Getting around dozens of temples require bottomless energy and stamina in the sweltering tropical heat, so it’s either you select the temples that draw more interest or you stay for a few more on top of the usual three-day suggested length of stay in Siem Reap. Unless hiking is your thing, it is virtually impossible to saunter around Angkor, but it is quite possible to wander around by yourself without a tour guide. However, guides are recommended for a swifter review of the temples, and sometimes your moto driver could serve as your guide. Most hotels and travel agents have English-speaking guides that ask $20-25 per day.
Your transportation options around Angkor could involve moto romauk (tandem motorcycle) for $10-13, motodup (motorcycle taxi) for $6-9 and air-conditioned car taxis for $20-25, each priced on a daily basis. If you are a lone traveler, bicycles are recommended for $1.5-4 per day. For a spending spree helicopter rides for $90 per passenger can give you an eight-minute glimpse of the whole complex.
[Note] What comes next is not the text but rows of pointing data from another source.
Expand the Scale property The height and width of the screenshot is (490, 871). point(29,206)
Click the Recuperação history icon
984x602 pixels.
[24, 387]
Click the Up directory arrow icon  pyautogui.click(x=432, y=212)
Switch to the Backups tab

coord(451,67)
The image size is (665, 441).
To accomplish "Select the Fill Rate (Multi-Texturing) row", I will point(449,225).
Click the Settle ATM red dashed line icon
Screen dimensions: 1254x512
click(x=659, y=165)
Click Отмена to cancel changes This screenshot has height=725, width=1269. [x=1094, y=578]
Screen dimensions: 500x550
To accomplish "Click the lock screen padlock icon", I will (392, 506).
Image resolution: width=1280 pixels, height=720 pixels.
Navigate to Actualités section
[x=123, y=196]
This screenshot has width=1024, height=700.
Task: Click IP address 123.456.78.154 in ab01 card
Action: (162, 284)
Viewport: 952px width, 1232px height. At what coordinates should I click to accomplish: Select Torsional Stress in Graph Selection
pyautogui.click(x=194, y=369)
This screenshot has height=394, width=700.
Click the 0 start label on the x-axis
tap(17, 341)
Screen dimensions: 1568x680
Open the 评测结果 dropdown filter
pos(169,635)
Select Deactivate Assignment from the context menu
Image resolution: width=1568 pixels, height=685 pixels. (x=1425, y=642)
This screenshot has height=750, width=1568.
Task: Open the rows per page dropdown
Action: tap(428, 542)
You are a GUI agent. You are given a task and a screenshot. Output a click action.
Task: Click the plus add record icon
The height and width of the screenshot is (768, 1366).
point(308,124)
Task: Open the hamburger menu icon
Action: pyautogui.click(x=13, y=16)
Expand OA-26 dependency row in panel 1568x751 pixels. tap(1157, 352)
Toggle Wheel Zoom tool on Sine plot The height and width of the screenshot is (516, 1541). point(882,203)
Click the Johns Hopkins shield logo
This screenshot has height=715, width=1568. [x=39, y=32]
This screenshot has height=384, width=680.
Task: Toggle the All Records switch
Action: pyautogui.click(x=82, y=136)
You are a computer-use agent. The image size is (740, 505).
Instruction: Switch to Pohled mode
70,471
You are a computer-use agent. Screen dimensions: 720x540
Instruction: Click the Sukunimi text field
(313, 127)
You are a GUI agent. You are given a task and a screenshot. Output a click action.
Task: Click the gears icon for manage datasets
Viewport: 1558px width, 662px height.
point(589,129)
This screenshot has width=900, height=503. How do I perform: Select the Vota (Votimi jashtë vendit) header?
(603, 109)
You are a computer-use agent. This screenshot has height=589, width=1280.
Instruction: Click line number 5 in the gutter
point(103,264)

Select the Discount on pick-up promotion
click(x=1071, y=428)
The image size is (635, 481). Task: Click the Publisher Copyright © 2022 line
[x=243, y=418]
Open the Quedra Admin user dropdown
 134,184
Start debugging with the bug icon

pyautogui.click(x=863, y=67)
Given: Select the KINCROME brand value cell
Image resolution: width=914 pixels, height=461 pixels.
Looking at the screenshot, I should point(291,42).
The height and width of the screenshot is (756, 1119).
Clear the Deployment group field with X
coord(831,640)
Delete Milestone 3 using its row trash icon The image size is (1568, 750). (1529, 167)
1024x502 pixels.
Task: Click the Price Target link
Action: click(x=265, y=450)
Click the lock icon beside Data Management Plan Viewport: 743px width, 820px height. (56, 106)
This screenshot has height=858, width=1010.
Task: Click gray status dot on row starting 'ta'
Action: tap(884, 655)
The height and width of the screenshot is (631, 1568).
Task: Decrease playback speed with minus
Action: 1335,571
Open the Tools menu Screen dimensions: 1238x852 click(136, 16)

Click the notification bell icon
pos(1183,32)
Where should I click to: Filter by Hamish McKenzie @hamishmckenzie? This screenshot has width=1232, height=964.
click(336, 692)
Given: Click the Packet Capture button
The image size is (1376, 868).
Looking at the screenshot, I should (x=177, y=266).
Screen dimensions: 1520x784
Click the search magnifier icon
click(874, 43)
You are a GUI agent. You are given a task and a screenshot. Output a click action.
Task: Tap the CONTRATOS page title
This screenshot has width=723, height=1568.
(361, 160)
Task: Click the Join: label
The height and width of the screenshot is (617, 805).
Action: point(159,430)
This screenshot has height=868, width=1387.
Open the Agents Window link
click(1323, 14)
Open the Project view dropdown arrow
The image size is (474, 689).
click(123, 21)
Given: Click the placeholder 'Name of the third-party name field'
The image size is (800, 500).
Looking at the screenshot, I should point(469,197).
Balloon rides, on the other hand, have become a common means of sightseeing above the Angkor landscape for those with extra cash. Ride in style 200 meters in the air on cute yellow helium balloons.
Contrary to popular practice, a one-day visit of the temples around Angkor is enough to witness all the significant temples. However, three days is recommended for a leisurely exploration while seven days are perfect for those who are into archaeological stuff. One-day ($20), three-day ($40) and seven-day ($60) tickets to the complex called Angkor Pass can be availed with one passport-sized photo, or a photo capture at the main entrance, though the latter could be time-consuming for you. The three-day pass is valid for a week while the seven-day ticket is valid for a month, not specifically on a consecutive basis. Park hours are 5AM-6PM, with some temples closing up to three hours earlier. Always carry your pass with you as they are checked at every entry temple gates.
All the Angkor wonders might give you a temple burnout, so a boat trip to the neighboring Tonle Sap to mingle with the locals who live on floating houses in the Chhong Kneas and Kampong Phluk communities, lunch at the Banteay Srey Butterfly Centre, and perhaps a cooking class in town are requisite activities.
Despite relentless construction sites dotting all over the city, quaint French architecture still dominate some parts of town. The Old Market area is a prime example of old Siem Reap where you can wander from restaurants to bars and haggle for prices of souvenirs such as Cambodian silks and clothing as well as Kampot pepper, herbal soaps and organic Cambodian products.